Ok, so now you are in that blissful place in your life where you are pregnant and dreaming of the day when you will finally get to hold your bundle of joy in your arms. But that doesn’t mean you have to let other aspects of life slide, which essentially translates to mean that you have to keep fit to enable you to deliver your child naturally and safely.

Exercising is an important part of pregnancy as you need to keep moving. Exercising during pregnancy reduces the aches and pains of the process aside from other discomforts such as back pain; it also provides more energy, a better body self-image as well as faster recovery to the pre-pregnancy shape post-delivery. Regular exercising also strengthens the body muscles, especially the abdominal muscles needed for getting through delivery and back into your earlier shape.

Contrary to old wives tales, most exercises are safe during pregnancy as long as caution is taken in not overdoing it. Some of the safest exercises include swimming, brisk walking, low-impact aerobics and prenatal yoga stretches. Practicing yoga during pregnancy is one of the best ways to keep your mood upbeat and your mind and body balanced. Exercising on the indoor stationary cycle and step or elliptical machines is also safe and keeps your circulation moving.

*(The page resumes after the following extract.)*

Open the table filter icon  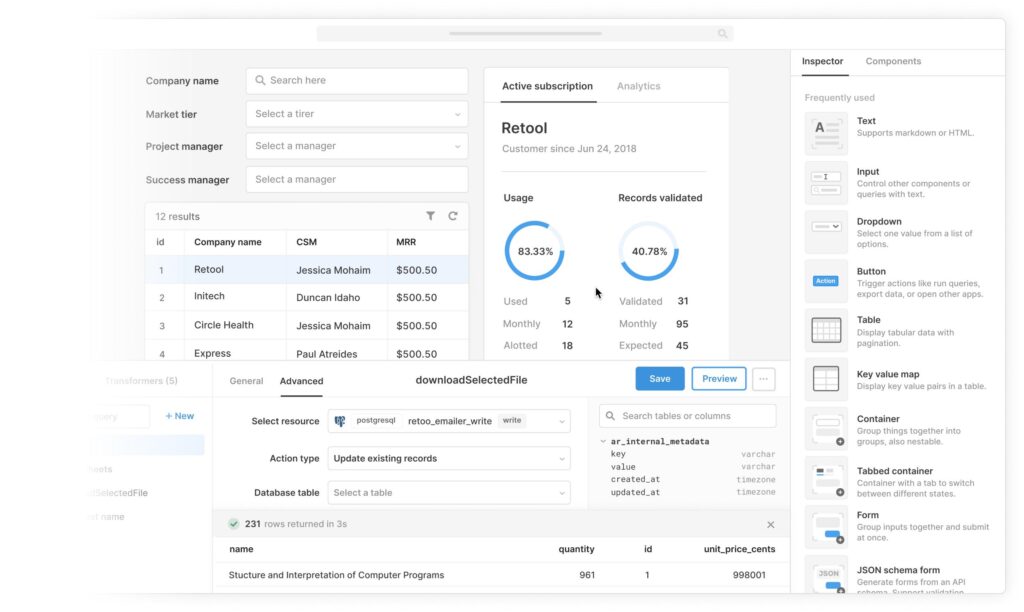pyautogui.click(x=431, y=215)
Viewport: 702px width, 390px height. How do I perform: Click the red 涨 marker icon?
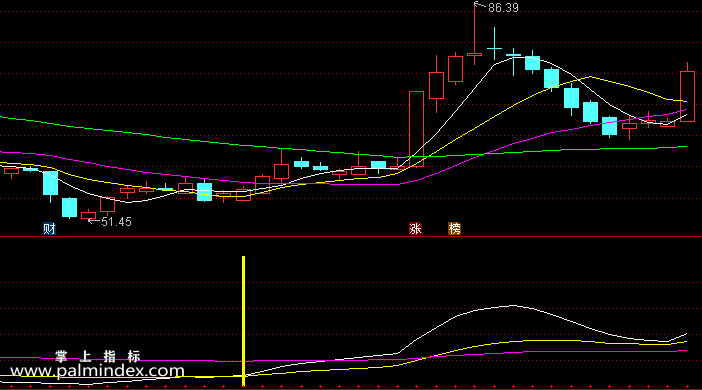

As the body gets heavier with each trimester, the exercises need to be moderated and adjusted accordingly. Here are some tips on how to go about your body moves with each trimester:

First Trimester

This is the trimester where everything is still almost the way it was prior to pregnancy and you can do almost the same routines that you were following prior to pregnancy. This is also a good time to start some prenatal yoga classes or Pilates, a useful habit to carry on throughout the course of pregnancy. However, each individual is different and if you feel that exercising makes you feel sluggish, then maybe you need to reduce the duration of your workout – just don’t miss out on it altogether!

Second trimester

By now you have started to get heavier and your heart has to work harder to pump all the blood you have been building up the past three months. Accordingly, you need to cut down on the intensity of your cardio workouts by about 30% to compensate for the extra load.

However, rest assured that this level will also make you feel equally worked out. This is the time to switch to stationary biking in case you are a cyclist and also reduce pressure on your growing belly. Doing inverted positions in yoga should be avoided from this stage onwards.

Third trimester

This is your last trimester when your joints are more vulnerable, so beware of lifting heavy weights – carrying weights in a seated position with back support might be better. Walking might be better than jogging at this stage, but swimming is the best option as it won’t stress your joints.